For Cornell's Nabokov, Douglas said, re-rhyming was a sin:
We must ignore the form, Vlad said, to keep the meaning in.
But Douglas, scarcely daunted, disagreed, with documentation,
And said translation's more than words, it must be "re-creation."

To illustrate, he chose a poem whose limits I would hate,
With just three syllables per line, and lines just twenty-eight,
Written by a Frenchman: il s'appelle Clement Marot;
And Hofstadter -- with glee it seemed -- "re-created" high and low.

"I revel in constraints," he said, and went on to display
A score or more translations, each one different in its way.
He'd passed it round from friend to friend, and each contrived to show
A new poem with the thoughts, if not the words, of poor Marot.
(It was all about a little girl who was sick and would not eat:
An exhortation to get well and, by noshing, get back on her feet.)
Ma mignon became "my sweet," or sometimes "Sugar Pie,"

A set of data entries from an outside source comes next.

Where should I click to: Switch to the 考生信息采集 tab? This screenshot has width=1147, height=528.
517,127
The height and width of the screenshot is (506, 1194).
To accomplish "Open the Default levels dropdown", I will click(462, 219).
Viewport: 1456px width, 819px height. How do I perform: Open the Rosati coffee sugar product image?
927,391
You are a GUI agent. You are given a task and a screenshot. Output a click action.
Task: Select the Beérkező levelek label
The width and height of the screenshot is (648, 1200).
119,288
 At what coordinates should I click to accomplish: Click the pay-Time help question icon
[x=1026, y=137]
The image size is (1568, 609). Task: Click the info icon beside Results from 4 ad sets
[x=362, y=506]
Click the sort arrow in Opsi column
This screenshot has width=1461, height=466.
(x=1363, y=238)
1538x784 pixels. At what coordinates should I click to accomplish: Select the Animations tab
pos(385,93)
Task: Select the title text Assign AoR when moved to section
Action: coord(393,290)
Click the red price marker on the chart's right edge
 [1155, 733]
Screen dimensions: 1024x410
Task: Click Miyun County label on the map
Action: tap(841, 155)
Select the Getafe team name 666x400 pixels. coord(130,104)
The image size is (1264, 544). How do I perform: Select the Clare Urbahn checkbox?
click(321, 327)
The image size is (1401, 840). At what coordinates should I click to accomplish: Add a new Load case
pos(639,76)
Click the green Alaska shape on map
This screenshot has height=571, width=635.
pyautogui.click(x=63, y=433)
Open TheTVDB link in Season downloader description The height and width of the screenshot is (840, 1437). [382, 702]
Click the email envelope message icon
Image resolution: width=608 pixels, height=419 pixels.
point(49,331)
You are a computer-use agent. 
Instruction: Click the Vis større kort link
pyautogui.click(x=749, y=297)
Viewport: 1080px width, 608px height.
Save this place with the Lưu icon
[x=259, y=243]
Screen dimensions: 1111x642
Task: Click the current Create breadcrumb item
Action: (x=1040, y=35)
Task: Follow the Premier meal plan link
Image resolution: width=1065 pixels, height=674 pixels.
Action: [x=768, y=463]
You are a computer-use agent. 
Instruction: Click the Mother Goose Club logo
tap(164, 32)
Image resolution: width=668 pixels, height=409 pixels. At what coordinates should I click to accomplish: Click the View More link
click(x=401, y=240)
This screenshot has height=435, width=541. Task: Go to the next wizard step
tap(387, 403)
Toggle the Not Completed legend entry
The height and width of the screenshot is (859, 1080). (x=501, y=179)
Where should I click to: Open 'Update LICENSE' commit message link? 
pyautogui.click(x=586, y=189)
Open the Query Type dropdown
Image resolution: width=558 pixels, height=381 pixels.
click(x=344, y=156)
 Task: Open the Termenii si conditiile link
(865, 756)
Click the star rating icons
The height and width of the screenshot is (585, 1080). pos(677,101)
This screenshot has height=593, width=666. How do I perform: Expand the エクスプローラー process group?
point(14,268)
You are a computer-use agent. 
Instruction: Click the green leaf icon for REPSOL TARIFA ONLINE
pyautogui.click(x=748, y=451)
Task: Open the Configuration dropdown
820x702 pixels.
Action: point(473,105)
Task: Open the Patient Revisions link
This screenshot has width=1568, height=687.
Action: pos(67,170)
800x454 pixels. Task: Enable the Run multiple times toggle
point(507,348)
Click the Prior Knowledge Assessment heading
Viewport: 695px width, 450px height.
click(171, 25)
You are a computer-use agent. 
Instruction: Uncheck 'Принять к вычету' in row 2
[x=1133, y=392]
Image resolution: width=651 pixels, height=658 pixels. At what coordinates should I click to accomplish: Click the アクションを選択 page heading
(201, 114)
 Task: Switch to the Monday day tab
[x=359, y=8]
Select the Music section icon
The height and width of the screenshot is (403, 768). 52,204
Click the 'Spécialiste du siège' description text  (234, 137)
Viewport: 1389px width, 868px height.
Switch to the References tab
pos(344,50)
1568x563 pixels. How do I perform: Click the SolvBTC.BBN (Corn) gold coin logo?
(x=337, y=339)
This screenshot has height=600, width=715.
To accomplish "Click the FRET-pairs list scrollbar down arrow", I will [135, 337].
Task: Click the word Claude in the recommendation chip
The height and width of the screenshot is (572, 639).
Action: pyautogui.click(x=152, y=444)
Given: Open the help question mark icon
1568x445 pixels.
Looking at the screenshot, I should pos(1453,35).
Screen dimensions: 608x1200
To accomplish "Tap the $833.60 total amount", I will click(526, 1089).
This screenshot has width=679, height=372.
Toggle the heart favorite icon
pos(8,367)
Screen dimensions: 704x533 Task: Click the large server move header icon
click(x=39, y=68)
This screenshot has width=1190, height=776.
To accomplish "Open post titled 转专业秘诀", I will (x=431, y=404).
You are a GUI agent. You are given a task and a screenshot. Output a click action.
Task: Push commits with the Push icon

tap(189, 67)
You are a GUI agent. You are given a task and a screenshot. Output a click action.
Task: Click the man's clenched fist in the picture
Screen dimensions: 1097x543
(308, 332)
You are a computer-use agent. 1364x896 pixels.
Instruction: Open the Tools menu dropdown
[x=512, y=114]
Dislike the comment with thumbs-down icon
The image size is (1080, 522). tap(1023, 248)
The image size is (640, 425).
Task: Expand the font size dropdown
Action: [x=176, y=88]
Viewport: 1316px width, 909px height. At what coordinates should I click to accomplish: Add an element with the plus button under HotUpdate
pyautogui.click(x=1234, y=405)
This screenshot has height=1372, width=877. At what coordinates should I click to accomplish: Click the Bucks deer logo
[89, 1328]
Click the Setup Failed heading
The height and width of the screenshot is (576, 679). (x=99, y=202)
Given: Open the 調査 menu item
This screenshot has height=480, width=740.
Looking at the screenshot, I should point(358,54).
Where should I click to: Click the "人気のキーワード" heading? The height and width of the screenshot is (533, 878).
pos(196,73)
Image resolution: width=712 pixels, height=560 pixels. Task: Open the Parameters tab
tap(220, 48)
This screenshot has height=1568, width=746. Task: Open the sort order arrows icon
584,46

And a "healthy plump" was changed to "thin" to suit the '90s eye.
Three syllables Marot's poem used, most versions used no more,
But one try cut it down to two, and, in Italian, one tried four.
It went from French to English, and back to French again,
And through a dozen other tongues, like a schoolchild's rumor game.

And yet each version that he read and used the screen to show
Somehow kept the essence and the spirit of Marot.

There was no grand conclusion, no moral on the screen:
Hofstadter said to buy his book to see what it all means.
But he did point out (in another's words) as he finished his oration
That "poetry is found, not lost, in [going through] translation."

The Graduate School's Olin Lecture Series is funded by the Spencer T. and Ann W. Olin Foundation as part of a program that also provides fellowships for over 70 graduate students. Previous Olin lecturers have included Noam Chomsky, Isabel Allende, Jane Goodall and Lani Guinier.